• **PROBLEM TO SOLVE**: State the number of lines in the records beneath that hold the word "Blaze", and add nothing.
Content starts
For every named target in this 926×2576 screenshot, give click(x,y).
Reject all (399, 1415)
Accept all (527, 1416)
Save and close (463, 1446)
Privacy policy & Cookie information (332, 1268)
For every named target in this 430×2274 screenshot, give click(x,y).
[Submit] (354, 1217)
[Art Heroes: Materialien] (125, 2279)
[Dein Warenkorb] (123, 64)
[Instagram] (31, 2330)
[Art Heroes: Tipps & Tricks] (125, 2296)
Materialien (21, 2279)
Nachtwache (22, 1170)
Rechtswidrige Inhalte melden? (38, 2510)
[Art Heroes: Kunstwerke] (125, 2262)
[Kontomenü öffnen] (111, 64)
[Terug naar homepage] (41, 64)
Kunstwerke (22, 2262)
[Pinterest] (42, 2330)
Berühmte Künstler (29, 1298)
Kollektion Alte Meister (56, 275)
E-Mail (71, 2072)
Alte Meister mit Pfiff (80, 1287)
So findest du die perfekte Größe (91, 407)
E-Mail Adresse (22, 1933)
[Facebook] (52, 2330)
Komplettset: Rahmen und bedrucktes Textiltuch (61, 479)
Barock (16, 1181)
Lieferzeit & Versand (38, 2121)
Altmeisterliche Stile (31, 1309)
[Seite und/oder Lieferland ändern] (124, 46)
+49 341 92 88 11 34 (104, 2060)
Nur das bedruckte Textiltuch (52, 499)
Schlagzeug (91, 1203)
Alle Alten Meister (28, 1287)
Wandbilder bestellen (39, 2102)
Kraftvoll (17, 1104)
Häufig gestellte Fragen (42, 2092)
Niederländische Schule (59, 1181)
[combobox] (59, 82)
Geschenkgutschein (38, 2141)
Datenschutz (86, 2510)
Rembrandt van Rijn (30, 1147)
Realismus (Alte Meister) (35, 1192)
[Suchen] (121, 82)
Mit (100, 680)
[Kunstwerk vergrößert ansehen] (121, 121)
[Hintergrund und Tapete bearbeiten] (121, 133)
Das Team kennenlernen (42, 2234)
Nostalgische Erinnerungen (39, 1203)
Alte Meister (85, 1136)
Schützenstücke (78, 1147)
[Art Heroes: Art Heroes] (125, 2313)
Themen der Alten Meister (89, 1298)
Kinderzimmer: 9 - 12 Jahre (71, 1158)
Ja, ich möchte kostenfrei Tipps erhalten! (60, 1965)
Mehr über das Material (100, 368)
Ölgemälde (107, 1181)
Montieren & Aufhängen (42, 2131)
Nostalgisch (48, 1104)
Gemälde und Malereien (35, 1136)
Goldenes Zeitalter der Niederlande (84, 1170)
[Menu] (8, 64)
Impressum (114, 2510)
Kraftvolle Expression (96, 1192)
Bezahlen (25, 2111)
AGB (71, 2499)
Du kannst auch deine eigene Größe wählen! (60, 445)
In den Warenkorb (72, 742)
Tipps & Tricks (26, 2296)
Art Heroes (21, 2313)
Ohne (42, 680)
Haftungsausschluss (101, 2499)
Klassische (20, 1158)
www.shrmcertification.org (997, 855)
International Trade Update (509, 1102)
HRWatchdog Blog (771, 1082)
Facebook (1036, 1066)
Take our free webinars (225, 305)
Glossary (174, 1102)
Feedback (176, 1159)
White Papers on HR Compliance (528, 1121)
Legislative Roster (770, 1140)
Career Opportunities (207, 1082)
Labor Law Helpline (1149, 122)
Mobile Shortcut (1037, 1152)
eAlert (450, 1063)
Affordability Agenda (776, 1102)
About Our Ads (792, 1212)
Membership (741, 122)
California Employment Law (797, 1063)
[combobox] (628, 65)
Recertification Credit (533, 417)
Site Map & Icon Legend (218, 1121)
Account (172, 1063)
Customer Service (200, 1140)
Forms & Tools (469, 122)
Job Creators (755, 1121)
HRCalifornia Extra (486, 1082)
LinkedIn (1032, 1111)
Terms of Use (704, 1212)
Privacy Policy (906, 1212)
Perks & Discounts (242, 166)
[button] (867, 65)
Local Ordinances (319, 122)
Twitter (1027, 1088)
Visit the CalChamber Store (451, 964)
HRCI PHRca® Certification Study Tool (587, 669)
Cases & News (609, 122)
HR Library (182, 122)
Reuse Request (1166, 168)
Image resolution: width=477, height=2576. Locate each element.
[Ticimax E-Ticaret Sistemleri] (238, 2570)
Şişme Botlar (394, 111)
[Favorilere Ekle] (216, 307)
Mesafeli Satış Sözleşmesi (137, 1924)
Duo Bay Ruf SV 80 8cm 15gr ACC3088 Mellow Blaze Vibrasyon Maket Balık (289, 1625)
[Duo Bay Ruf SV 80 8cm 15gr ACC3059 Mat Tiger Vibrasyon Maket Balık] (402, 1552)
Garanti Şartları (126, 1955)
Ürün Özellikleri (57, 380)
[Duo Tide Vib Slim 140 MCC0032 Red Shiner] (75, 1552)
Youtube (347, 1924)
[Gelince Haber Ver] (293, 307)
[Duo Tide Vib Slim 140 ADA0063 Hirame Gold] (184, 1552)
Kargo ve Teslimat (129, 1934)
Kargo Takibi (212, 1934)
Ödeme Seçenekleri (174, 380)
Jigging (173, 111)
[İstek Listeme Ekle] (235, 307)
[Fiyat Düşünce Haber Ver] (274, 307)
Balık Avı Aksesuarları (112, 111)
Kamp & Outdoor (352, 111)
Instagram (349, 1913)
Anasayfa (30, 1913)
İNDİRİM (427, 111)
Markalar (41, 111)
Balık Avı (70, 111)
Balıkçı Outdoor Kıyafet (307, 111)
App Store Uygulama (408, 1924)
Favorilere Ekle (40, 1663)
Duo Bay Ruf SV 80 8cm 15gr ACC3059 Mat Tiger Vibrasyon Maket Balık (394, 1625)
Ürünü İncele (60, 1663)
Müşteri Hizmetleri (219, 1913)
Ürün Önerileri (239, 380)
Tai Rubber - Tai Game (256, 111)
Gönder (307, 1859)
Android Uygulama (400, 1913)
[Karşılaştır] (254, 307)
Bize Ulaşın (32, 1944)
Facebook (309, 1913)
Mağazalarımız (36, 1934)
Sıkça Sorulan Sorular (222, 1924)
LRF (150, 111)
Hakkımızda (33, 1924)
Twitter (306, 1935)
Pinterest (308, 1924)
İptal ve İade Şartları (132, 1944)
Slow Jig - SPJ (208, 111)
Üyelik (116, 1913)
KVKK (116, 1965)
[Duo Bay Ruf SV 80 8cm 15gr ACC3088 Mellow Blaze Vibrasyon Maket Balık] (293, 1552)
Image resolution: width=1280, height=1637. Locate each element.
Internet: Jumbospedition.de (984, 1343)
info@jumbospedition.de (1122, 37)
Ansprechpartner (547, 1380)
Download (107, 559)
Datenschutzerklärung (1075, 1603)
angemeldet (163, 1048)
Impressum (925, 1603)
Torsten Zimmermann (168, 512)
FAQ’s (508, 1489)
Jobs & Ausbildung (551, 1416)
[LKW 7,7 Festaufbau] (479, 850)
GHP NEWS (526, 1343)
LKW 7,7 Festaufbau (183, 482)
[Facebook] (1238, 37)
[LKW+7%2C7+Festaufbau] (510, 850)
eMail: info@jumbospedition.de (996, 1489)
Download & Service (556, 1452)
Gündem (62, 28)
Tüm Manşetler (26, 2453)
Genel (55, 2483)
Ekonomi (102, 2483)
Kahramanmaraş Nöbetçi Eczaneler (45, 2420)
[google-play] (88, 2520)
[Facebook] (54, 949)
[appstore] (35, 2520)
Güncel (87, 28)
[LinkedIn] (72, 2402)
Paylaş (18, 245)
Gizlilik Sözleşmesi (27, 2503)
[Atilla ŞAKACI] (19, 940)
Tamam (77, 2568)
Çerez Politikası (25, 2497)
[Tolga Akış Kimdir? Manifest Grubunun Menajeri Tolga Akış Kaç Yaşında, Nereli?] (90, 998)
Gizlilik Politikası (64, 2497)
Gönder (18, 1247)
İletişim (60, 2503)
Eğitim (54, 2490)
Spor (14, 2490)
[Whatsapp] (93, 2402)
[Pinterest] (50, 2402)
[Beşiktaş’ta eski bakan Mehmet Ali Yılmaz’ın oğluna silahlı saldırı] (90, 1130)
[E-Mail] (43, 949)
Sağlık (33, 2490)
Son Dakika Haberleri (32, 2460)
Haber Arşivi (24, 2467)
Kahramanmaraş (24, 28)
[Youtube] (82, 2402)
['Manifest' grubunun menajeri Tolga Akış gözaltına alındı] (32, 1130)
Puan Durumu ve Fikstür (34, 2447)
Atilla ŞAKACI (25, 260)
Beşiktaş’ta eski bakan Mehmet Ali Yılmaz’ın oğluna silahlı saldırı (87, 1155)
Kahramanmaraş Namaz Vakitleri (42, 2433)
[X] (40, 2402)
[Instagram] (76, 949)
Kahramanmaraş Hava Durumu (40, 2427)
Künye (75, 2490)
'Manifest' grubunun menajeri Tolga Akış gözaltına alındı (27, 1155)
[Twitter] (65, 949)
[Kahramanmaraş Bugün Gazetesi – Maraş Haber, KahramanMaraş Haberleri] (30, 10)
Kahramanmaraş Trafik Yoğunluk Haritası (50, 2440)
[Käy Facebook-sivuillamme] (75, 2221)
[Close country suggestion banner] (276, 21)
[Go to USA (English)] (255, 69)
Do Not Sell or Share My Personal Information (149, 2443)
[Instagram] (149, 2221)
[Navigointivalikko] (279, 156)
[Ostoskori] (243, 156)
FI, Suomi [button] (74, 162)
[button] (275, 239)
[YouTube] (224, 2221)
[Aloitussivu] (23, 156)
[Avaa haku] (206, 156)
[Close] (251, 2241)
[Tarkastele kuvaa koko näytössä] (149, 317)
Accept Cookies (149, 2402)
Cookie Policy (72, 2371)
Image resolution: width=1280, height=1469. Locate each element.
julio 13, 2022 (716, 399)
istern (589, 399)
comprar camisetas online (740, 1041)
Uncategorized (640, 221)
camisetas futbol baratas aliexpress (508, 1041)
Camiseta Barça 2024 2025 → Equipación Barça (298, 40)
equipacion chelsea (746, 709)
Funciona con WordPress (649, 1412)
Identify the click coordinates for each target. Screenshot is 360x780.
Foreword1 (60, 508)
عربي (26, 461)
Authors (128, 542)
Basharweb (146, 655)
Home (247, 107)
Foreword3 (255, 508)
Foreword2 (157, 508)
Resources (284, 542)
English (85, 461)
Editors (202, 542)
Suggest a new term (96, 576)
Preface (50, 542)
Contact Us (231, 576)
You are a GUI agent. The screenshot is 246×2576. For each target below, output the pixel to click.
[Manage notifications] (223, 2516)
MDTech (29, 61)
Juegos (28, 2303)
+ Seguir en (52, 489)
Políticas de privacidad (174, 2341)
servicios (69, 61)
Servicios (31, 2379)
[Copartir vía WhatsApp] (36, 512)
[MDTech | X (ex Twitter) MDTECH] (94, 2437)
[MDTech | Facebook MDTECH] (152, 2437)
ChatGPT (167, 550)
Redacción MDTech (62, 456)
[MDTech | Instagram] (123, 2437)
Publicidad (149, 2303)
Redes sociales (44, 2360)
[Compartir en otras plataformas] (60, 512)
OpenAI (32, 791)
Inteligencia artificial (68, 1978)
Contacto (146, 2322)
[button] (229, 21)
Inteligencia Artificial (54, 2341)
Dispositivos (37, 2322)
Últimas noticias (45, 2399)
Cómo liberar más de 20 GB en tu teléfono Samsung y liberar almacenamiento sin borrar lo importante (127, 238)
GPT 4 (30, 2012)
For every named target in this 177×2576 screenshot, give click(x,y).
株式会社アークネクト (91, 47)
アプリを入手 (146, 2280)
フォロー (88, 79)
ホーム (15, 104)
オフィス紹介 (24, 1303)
Content ends
• **YOUR SOLUTION**: 2